We enrolled 84 acute coronary syndrome patients on dual antiplatelet therapy, who underwent a new complex cardiac rehabilitation programme (NovaCord physiotherapy, lifestyle counselling, strict diet, stress management and regular coaching) and 51 control acute coronary syndrome patients with traditional cardiac rehabilitation. Platelet functionality was determined at enrolment and at three months follow-up by aggregometry, serum platelet-derived growth factor levels, total- and platelet-derived microvesicle counts (PMV; CD41a+/CD61+, CD62P+).
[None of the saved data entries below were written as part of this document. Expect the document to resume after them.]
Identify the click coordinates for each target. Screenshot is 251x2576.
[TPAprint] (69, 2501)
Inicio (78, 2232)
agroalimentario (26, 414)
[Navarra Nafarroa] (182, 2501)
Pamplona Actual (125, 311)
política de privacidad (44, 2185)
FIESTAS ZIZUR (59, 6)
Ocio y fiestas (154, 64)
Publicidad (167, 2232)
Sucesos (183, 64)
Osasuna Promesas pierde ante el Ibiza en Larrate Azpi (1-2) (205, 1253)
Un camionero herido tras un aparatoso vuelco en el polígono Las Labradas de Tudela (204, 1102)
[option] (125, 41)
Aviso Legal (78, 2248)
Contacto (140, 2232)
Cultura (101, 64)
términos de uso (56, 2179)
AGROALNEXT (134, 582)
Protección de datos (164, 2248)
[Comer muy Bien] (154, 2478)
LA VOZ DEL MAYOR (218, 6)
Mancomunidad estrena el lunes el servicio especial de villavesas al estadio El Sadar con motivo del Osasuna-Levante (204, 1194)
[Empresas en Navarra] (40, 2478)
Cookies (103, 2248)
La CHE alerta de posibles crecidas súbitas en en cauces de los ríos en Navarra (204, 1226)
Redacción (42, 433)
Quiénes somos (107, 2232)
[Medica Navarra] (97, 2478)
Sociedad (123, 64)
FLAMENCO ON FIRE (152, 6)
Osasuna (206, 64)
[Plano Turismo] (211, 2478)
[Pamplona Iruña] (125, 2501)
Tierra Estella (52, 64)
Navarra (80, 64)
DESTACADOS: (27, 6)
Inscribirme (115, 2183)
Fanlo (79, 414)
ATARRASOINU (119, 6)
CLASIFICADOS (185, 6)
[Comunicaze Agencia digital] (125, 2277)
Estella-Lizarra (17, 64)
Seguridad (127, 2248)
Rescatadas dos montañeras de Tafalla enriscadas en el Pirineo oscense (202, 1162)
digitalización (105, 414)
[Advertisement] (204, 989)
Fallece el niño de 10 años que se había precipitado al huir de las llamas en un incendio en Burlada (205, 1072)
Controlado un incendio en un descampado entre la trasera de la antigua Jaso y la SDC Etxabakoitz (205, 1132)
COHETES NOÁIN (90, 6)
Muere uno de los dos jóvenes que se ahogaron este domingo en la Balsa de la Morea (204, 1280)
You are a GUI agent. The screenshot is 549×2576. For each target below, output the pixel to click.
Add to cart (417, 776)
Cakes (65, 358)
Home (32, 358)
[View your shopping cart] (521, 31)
Platelet aggregation parameters and platelet-derived growth factor levels were significantly decreased in the complex cardiac rehabilitation group at three months (1 µg/ml collagen, median (interquartile range): 22 (10–45) vs 14 (7.5–25.5)%, p = 0.0015; 2 µg/ml collagen: 36 (22–60) vs 26.5 (16–37)%, p = 0.0019; 1.25 µM adenosine-diphosphate: 4.5 (1–10) vs 1 (0–3)%, p = 0.0006; 5 µM adenosine-diphosphate: 27 (16–38) vs 22 (12–31)%, p = 0.0078; epinephrine: 33 (15–57) vs 27 (12–43)%, p = 0.01; platelet-derived growth factor: 434.6 (256.0–622.7) vs 224.8 (148.5–374.1) pg/ml, p = 0.0001). In contrast, these changes were absent or did not reach statistical significance in the traditional cardiac rehabilitation group. Platelet–derived microvesicle counts were significantly decreased in both groups, while total microvesicle count was significantly reduced only in the complex cardiac rehabilitation group (median (interquartile range): 3945.5 (2138–5661) vs 1739 (780–2303) count/µl; p = 0.0001).


Platelet hyperactivity three months after acute coronary syndrome significantly decreased in patients undergoing complex cardiac rehabilitation. Besides dual antiplatelet therapy, effective management and comprehensive control of cardiovascular risk factors might represent a new, non-pharmacological approach to influence platelet functionality.